O caráter diabólico das notícias falsas é que elas sempre viajam mais rápido e mais longe que os desmentidos, frequentemente complexos demais para caber em um título. A edição de hoje desta newsletter põe as coisas no lugar.

Boa leitura.

a fake news perfeita

Bolsonarismo usa dados reais, fora de contexto, para atacar gestão ambiental de Lula

Após quatro anos de destruição ambiental sem precedentes no período pós-ditadura militar, parece que os bolsonaristas finalmente cansaram de espalhar mentiras grosseiras como a de que a Amazônia não queima. Desde a última quarta-feira (12/10), circula em redes sociais e no zap um gráfico (imagem do alto) com dados sobre queimadas na Amazônia para tentar te convencer de que o Jair não foi tão destrutivo assim. Os números mostram que a média anual de área queimada no bioma nos três primeiros anos do governo Bolsonaro (65 mil km2) é menor do que nos governos Lula (116 mil km2).

O dado é real, mas a história contada a partir dele é fictícia. A chave para entender a história é o desmatamento: nos últimos três anos, sob Bolsonaro, a área desmatada aumentou 73% em relação a 2018, segundo dados do Inpe. Nos governos Lula, houve queda de 67%, seguida de alta de 12,7% nos governos Dilma e nova queda, de 4,5%, no governo Temer. O cruzamento dos dados de área queimada e desmatada mostra que a devastação avança sobre a Amazônia.

Lula iniciou seu primeiro mandato com desmatamento em alta (foram 21,6 mil km² em 2002) e reduziu a taxa para 7 mil km² em 2010. Já Bolsonaro aumentou o desmatamento de 7,5 mil km² em 2018 para 13 mil km² em 2021, a maior taxa em 15 anos. Foi o primeiro presidente a ter três altas seguidas da taxa desde o início do monitoramento, na década de 1980.

Além disso, durante o governo Lula, a Amazônia foi atingida por três eventos climáticos extremos que causaram extensas queimadas mesmo com o desmatamento em queda. Em 2005 e 2010, a floresta teve as piores secas de sua história, e em 2007 um mega-El Niño fez o fogo se espalhar.

“Depois disso, houve outro evento de seca extrema que durou alguns anos: o El Niño de 2015 e 2016, cujos efeitos foram mais sentidos em 2017. Nesses anos, como o desmatamento não estava tão alto, não chegamos ao limite dos anos anteriores”, diz Ane Alencar, diretora de Ciência do Ipam e uma das maiores especialistas do mundo em fogo na Amazônia.

No governo Bolsonaro o inverso ocorreu: em 2020 e 2021, a Amazônia estava sob o efeito de um La Niña, que aumenta a umidade no bioma.
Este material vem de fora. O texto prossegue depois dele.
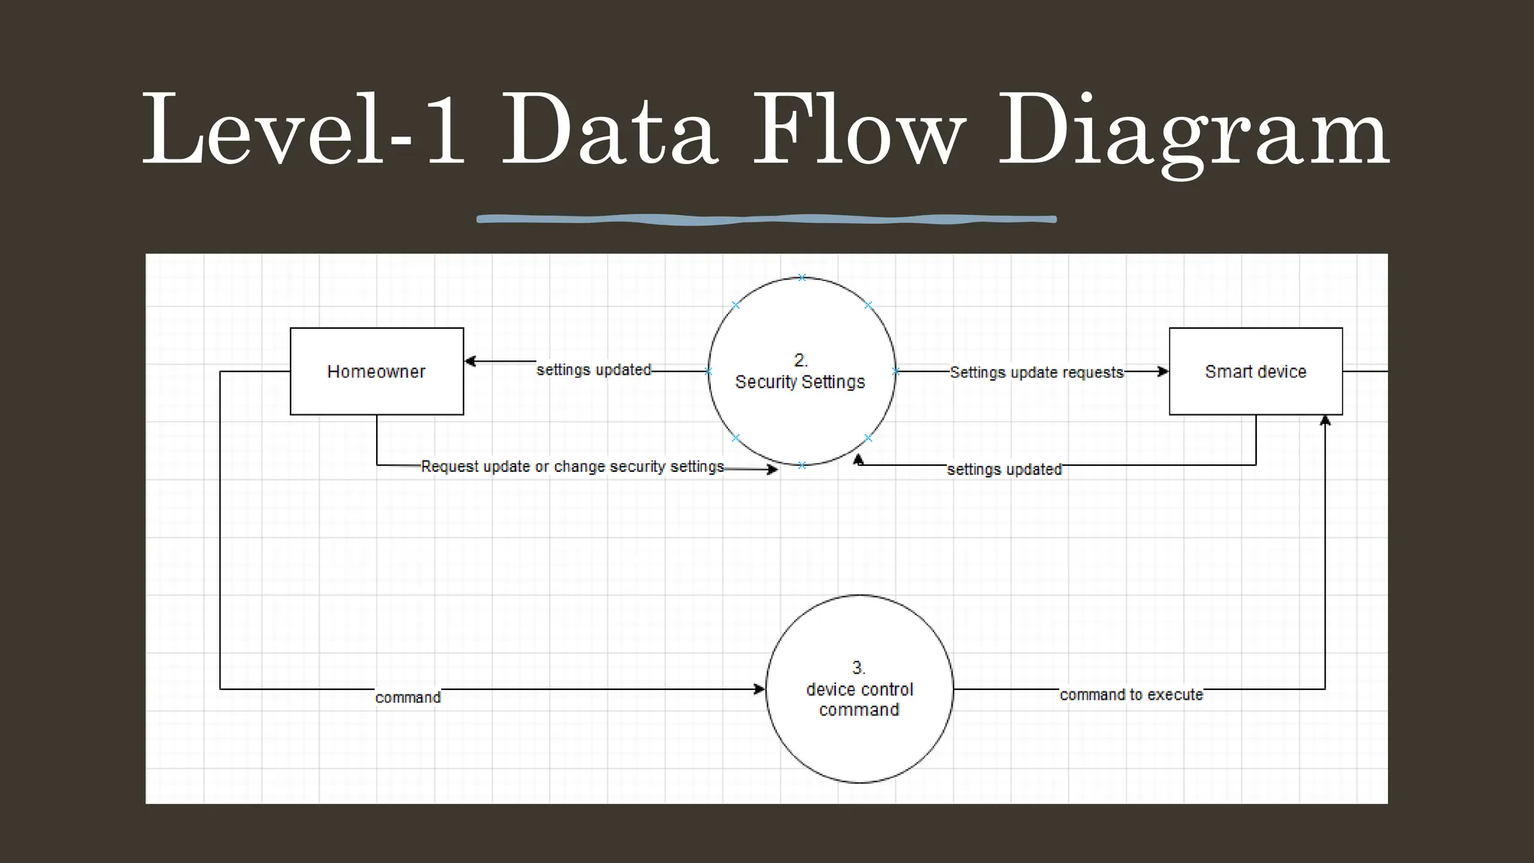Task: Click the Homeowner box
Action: (x=377, y=372)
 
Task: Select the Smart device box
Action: (x=1255, y=372)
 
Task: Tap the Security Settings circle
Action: (x=801, y=405)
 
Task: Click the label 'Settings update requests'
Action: (x=1037, y=372)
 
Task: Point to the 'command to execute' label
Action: (x=1131, y=695)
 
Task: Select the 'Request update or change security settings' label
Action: (x=572, y=467)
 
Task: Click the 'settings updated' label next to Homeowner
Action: (x=594, y=370)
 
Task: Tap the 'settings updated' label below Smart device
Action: (x=1004, y=470)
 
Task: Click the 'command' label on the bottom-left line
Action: (x=408, y=697)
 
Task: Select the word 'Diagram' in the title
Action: (x=1194, y=132)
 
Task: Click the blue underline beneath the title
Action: (x=766, y=219)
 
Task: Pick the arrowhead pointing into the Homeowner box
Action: (x=470, y=361)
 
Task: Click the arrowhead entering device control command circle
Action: (x=760, y=689)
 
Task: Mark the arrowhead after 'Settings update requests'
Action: (x=1162, y=372)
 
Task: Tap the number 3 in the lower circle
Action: (x=858, y=667)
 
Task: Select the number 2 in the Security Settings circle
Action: (x=800, y=360)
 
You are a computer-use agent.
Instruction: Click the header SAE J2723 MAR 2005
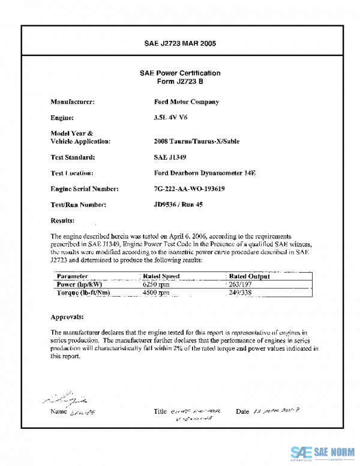tap(180, 44)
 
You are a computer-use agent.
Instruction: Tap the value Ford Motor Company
tap(186, 102)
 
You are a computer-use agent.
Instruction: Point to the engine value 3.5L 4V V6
tap(170, 118)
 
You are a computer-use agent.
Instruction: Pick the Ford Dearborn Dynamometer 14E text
tap(205, 173)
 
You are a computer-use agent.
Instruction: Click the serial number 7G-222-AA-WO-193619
tap(189, 189)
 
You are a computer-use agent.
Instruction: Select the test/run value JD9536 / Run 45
tap(178, 205)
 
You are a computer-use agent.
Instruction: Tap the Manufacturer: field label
tap(73, 102)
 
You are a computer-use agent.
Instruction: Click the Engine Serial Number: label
tap(85, 189)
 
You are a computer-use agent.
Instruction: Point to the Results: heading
tap(62, 220)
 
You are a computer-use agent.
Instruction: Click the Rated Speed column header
tap(161, 276)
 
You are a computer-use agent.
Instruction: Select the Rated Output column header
tap(250, 276)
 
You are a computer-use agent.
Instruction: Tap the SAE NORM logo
tap(322, 452)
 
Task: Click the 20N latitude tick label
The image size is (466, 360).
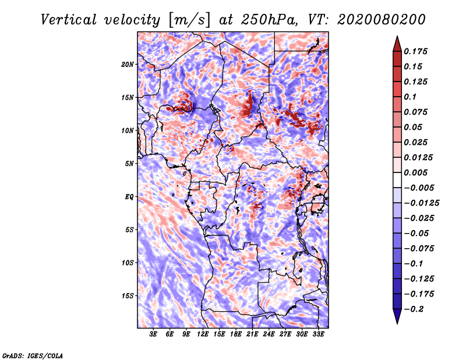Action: [128, 64]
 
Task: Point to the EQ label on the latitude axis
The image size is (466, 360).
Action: [129, 197]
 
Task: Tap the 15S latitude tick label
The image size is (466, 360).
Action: [128, 296]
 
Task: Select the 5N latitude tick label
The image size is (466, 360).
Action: [129, 164]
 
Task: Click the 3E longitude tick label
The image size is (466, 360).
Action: [154, 334]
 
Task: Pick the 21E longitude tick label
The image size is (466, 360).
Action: [252, 334]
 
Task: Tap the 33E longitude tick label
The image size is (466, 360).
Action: [318, 334]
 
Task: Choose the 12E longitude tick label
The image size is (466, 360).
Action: [203, 334]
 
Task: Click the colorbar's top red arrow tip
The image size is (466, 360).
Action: [396, 38]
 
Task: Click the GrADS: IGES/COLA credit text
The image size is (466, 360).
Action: [32, 355]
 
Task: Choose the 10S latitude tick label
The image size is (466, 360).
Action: [128, 263]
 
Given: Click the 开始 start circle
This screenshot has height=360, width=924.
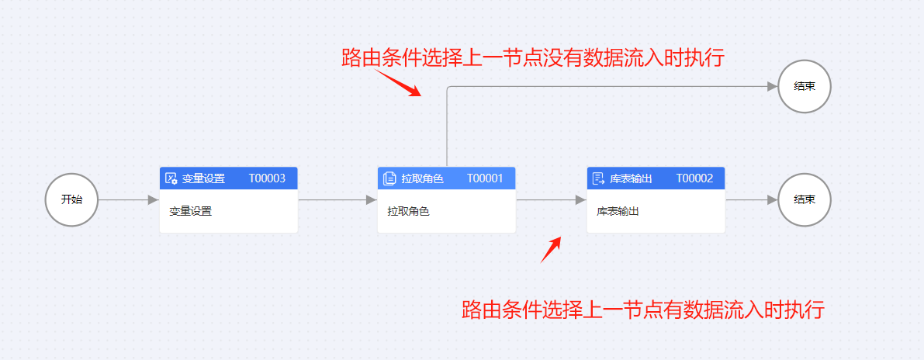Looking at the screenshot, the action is (71, 199).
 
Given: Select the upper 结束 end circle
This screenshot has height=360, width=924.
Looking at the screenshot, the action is (805, 87).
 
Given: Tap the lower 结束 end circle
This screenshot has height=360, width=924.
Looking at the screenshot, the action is (805, 199).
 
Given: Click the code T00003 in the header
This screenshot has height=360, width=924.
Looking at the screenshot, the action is (267, 178).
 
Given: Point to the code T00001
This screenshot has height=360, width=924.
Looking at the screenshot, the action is (485, 178).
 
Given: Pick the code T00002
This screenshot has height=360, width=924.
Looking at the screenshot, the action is (694, 178).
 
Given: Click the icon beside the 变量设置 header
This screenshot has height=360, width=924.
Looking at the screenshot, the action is (171, 178).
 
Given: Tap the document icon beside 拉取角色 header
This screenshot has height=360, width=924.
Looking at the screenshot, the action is (389, 178).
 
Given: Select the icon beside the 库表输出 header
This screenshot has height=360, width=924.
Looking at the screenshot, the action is (598, 178).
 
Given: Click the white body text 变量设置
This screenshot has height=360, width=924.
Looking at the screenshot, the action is (190, 211).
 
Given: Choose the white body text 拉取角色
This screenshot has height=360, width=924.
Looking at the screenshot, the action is (408, 211).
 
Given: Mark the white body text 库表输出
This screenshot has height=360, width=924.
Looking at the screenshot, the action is (618, 211).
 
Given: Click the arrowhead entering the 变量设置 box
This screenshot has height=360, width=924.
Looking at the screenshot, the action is (154, 199).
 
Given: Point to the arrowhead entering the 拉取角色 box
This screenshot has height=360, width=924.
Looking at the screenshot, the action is (372, 199).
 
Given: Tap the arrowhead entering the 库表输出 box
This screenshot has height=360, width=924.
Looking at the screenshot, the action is (581, 199).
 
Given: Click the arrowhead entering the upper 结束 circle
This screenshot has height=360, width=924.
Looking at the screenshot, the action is (773, 87).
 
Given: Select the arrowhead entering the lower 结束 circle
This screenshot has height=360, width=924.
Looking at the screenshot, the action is (773, 199).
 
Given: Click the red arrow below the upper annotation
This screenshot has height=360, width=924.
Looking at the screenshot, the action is (398, 83).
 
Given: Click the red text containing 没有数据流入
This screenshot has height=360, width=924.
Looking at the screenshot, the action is (533, 57).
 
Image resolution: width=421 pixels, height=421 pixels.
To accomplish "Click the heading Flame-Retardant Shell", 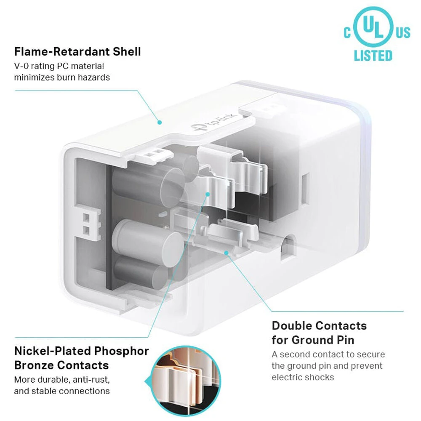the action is [77, 51].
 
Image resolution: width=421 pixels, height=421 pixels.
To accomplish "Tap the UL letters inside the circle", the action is [373, 27].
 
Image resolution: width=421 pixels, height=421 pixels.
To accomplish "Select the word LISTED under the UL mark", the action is [373, 56].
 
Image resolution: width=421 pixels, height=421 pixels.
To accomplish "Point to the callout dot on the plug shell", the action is [160, 123].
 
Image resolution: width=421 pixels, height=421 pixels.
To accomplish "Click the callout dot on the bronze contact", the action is [207, 194].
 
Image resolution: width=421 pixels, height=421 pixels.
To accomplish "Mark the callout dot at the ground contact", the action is [226, 253].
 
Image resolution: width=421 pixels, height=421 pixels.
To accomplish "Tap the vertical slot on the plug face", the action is [305, 189].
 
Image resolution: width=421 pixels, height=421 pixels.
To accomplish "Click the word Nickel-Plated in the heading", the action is [52, 351].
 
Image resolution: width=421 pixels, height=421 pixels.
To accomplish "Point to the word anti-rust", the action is [91, 380].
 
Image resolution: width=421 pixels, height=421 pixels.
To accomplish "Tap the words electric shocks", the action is [303, 377].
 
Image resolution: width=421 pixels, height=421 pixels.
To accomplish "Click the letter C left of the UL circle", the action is [347, 32].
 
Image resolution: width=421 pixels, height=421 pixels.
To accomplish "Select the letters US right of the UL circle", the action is [403, 32].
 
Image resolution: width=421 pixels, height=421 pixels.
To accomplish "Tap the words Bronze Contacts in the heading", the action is [61, 365].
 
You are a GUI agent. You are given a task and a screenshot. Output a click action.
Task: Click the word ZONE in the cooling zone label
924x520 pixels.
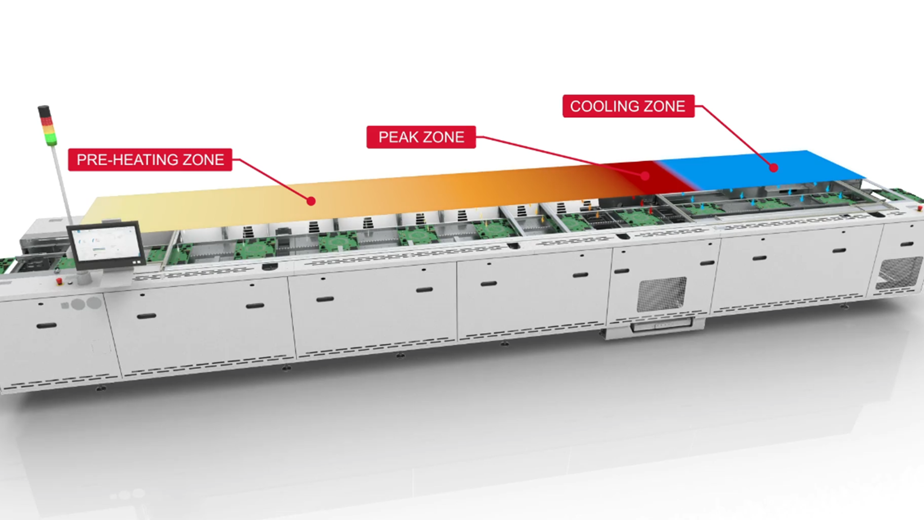point(666,106)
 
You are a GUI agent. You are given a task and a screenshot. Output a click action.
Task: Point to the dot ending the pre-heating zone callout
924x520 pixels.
point(311,201)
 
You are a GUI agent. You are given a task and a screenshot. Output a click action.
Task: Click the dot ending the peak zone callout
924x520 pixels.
point(645,176)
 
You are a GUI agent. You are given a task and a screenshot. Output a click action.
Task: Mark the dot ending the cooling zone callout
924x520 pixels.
point(773,168)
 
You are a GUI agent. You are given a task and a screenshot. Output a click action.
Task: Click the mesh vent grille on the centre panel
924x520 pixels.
point(662,294)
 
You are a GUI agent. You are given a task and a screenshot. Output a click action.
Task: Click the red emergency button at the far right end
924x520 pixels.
point(920,208)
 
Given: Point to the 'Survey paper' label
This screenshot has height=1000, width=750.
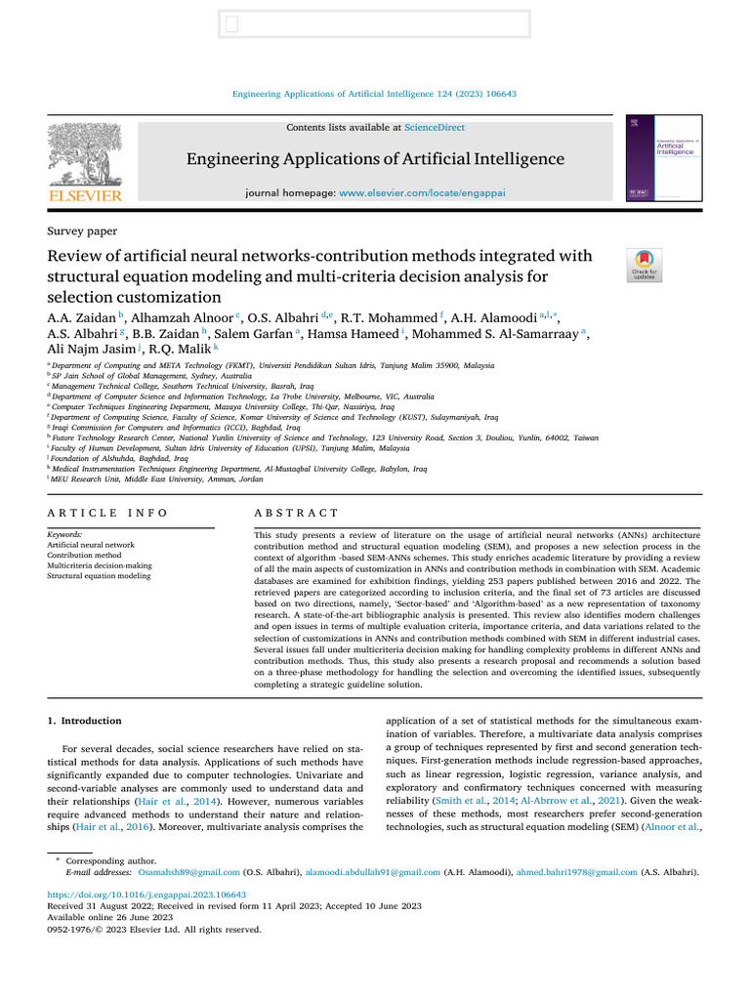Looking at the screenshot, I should [x=82, y=231].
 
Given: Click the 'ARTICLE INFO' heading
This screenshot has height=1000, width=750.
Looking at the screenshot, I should [x=107, y=513].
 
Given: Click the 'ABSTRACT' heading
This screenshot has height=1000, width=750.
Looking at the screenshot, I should [x=297, y=513].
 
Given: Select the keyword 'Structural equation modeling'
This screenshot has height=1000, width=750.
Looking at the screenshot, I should [x=99, y=576].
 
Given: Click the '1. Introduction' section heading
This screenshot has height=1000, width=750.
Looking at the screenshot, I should [x=85, y=721].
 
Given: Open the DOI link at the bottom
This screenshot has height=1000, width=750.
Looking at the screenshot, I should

Mesmo assim, o desmatamento explodiu e as queimadas aumentaram. O gráfico de baixo, compilado por Ane Alencar, mostra como as coisas mudam de figura quando os eventos extremos são incluídos.

“O fogo que estamos vendo hoje na Amazônia é muito mais decorrente das práticas produtivas do que do clima. Já na década de 2000, quando houve altas queimadas na Amazônia, o fogo foi muito mais decorrente do clima do que de práticas produtivas”, conclui Alencar.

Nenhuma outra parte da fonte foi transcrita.